Marc Fresko, consulting services director at Serco, a company that led the work
to define the specification, sent the final MoReq2 draft specification for
approval in late January and expects to have it rubber-stamped this month.
Put your money where your moreq2 mouth is
“We’re pleased with how it has turned out,” Fresko says. “[Enterprise content
management giant] Open Text publicly announcing support came as a complete shock
as we never lobbied the company. The rest of the leading software companies have
supported us through this process, so now it’s time for them to put their money
where their mouth is [by actively supporting MoReq2]. We have two ex-Soviet bloc
countries adopting it as a national standard. It’s an international phenomenon
and it’s already influential in other countries.”
MoReq2 will be supported later this year by an XML (Extensible Markup Language) schema that should boost interoperability between RM systems.
“If you need to change suppliers, merge with another company or demerge, you will be able to import or export [MoReq2] data,” Fresko says. “These are projects for which today you can be quoted millions of pounds.”
Mike Davis, an analyst at research firm Ovum agrees that MoReq2 will be highly significant and adds that FRCP changes could generate fresh interest.

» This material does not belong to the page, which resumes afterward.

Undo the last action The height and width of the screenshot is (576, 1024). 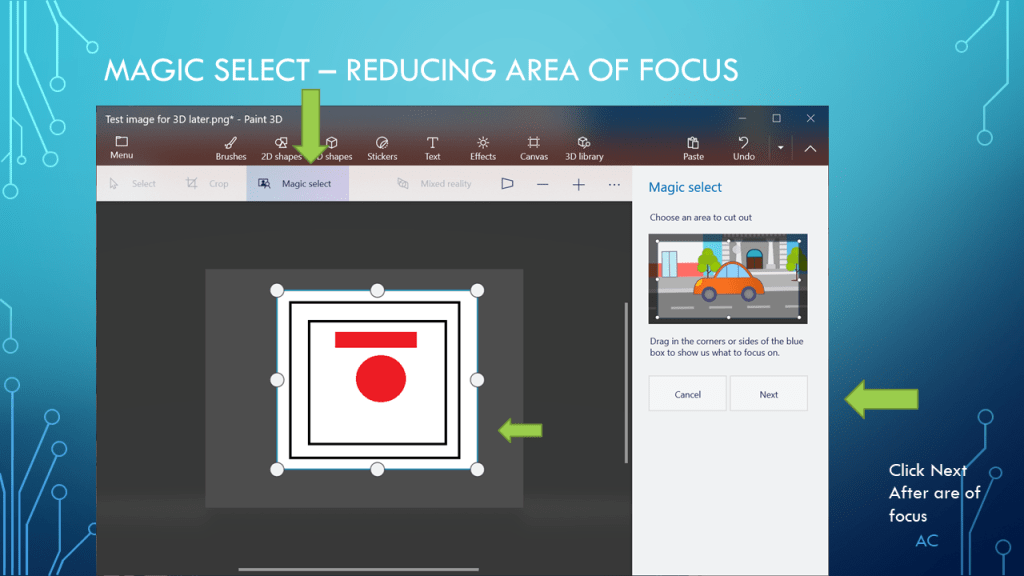click(x=743, y=148)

Introduced a year ago, the FRCP amendments bring new rules for the discovery and preservation of electronic records in the US.

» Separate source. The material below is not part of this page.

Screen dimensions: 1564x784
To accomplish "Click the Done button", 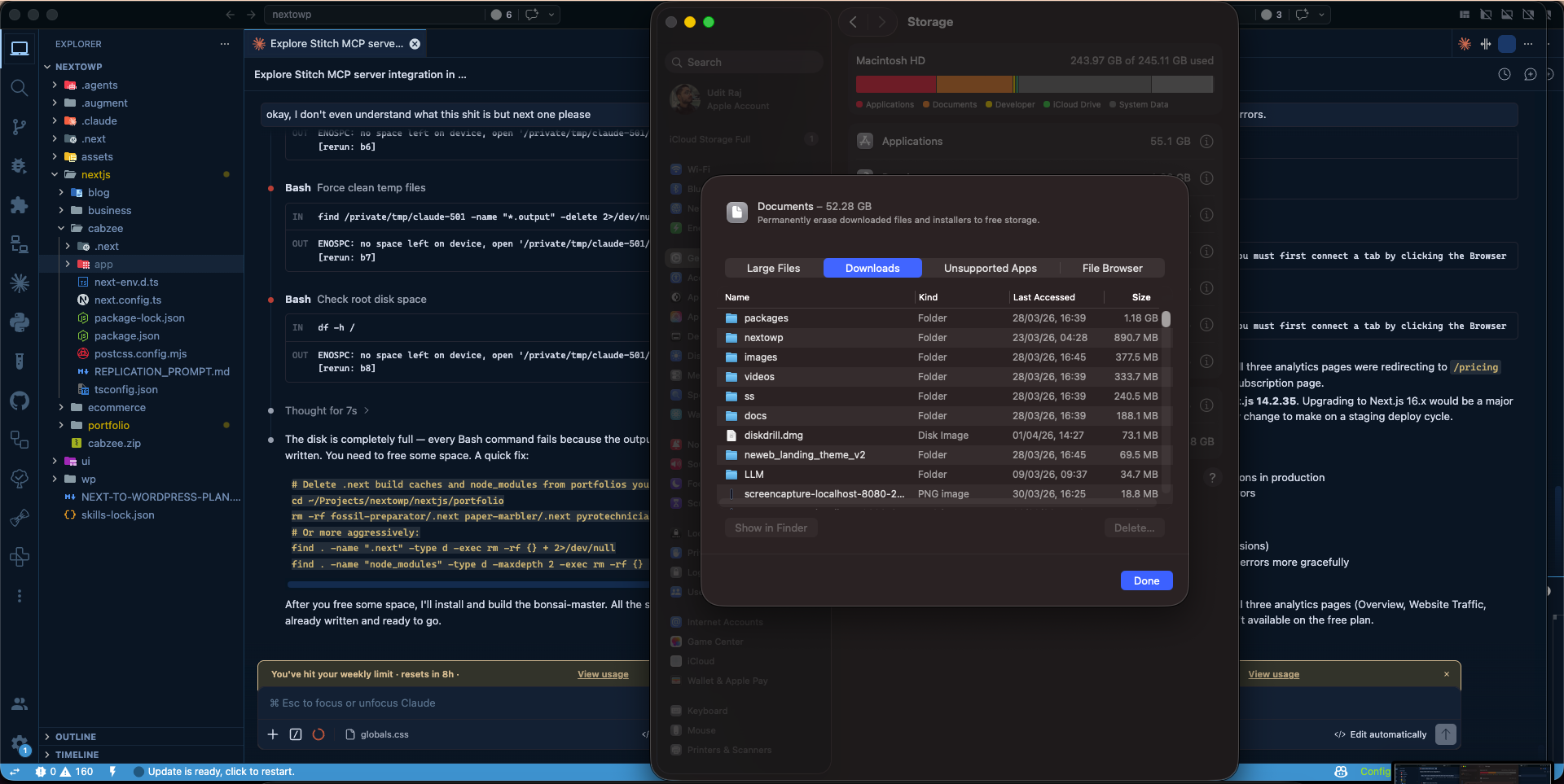I will [1146, 580].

“There may be a second blip for RM [after the post-Enron corporate governance rules] through the data losses news, but the big push I see happening in the next two years is FRCP,” Davis says.
Davis believes that in the same way as the US Sarbanes-Oxley corporate governance law was felt in other countries, FRCP changes could affect other jurisdictions.

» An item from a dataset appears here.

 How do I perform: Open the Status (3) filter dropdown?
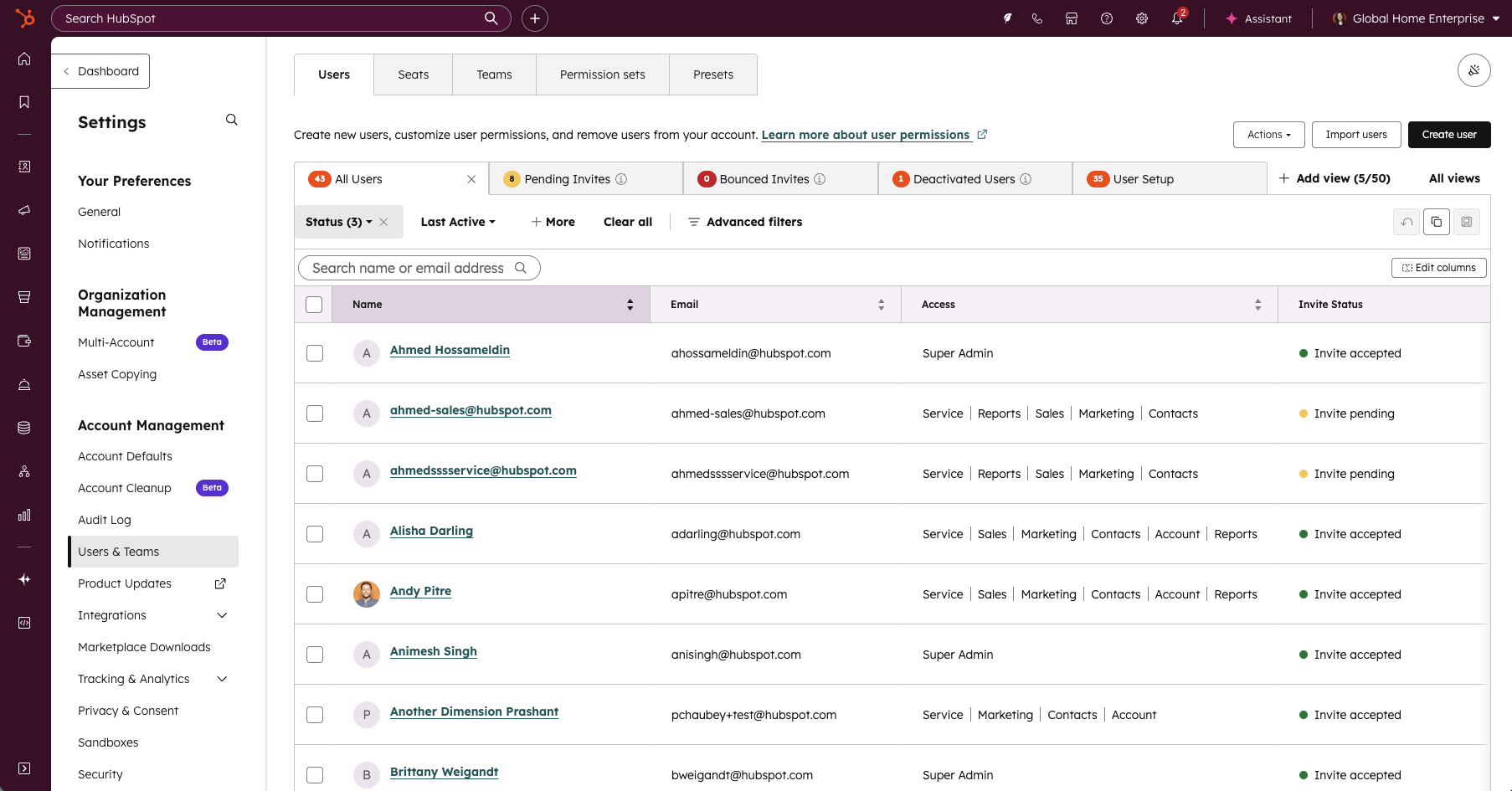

However, Alan Pelz-Sharpe of analyst CMS Watch is not so sure: “It would be nice to think that [news of] data losses will boost enterprise content management, but backup, archiving and discovery are the biggest winners. RM has become trapped in a bit of a ghetto. The principles of declaring and managing a record through its lifecycle remain, but the sheer volume of information that needs to be sorted through to do that means that the technology has been left a little behind.
“It made sense to ask a worker to declare a record when they were maybe dealing with five or 10 a day, but when they are dealing with literally hundreds of messages, it no longer does.”
Bucket category
Of course, it is increasingly difficult to talk about records management without
referencing search, document management, imaging, metadata tagging systems,
portals, email archives, workflow, web content management, multimedia management
and all the other elements that go into the bucket term of ECM.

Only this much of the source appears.